## READING PASSAGE:
## Start

NOTHING more vividly emphasises the youngness of American science fiction than the deaths of those who ran it from the start. Lester Del Rey was involved in the genre from the 1930s until a few months ago, and over the course of a highly successful life as writer and publisher became one of the figures who symbolised the life story of the form. Pulp science fiction began in enthusiastic obscurity, soon turned into a secret tale of the future for thousands, and suddenly exploded into highly profitable, multi-media visibility over the last two decades of the century. In a way this is his story, too.
Lester Del Rey was born Ramon Felipe San Juan Mario Silvio Enrico Smith Heathcourt-Brace Sierra y Alvarez-del-Rey de los Verdes in 1915, in Minnesota, to a poor family. He became a science fiction fan in 1931, did not finish college, took a variety of odd jobs, and began to publish fiction professionally in 1938. For many years he wrote stories and novels, some of them still well-known, while at the same time editing, with intermittent success, a variety of genre magazines. In the early 1970s, Judy-Lynn Del Rey (his fourth wife) became science fiction editor for Ballantine Rooks, a branch of Random House; in 1977, he joined her as fantasy editor of a new Ballantine imprint, Del Rey books.

## End

## SET TASKS:
(a) Based on the passage about Lester Del Rey, decide whether each statement agrees with it: (i) Del Rey began publishing fiction professionally in 1938; (ii) Del Rey finished college; (iii) Judy-Lynn Del Rey was his second wife. For each, give yes or no along with the passage's deciding words, quoted exactly.
(b) Reproduce word for word the part of the passage about Lester Del Rey that runs from "NOTHING more vividly" up to and including "his story, too.".

## SUPPLIED MATERIAL:
## Start

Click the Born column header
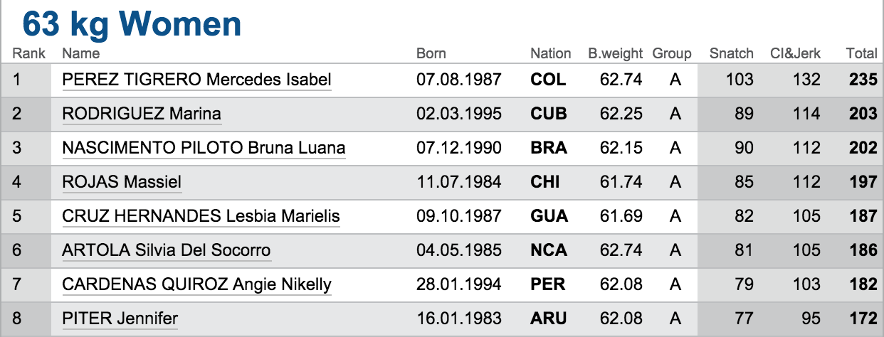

## End

## SET OF ANSWERS:
(a)
(i) Yes: "began to publish fiction professionally in 1938"
(ii) No: "did not finish college"
(iii) No: "(his fourth wife)"

(b)
NOTHING more vividly emphasises the youngness of American science fiction than the deaths of those who ran it from the start. Lester Del Rey was involved in the genre from the 1930s until a few months ago, and over the course of a highly successful life as writer and publisher became one of the figures who symbolised the life story of the form. Pulp science fiction began in enthusiastic obscurity, soon turned into a secret tale of the future for thousands, and suddenly exploded into highly profitable, multi-media visibility over the last two decades of the century. In a way this is his story, too.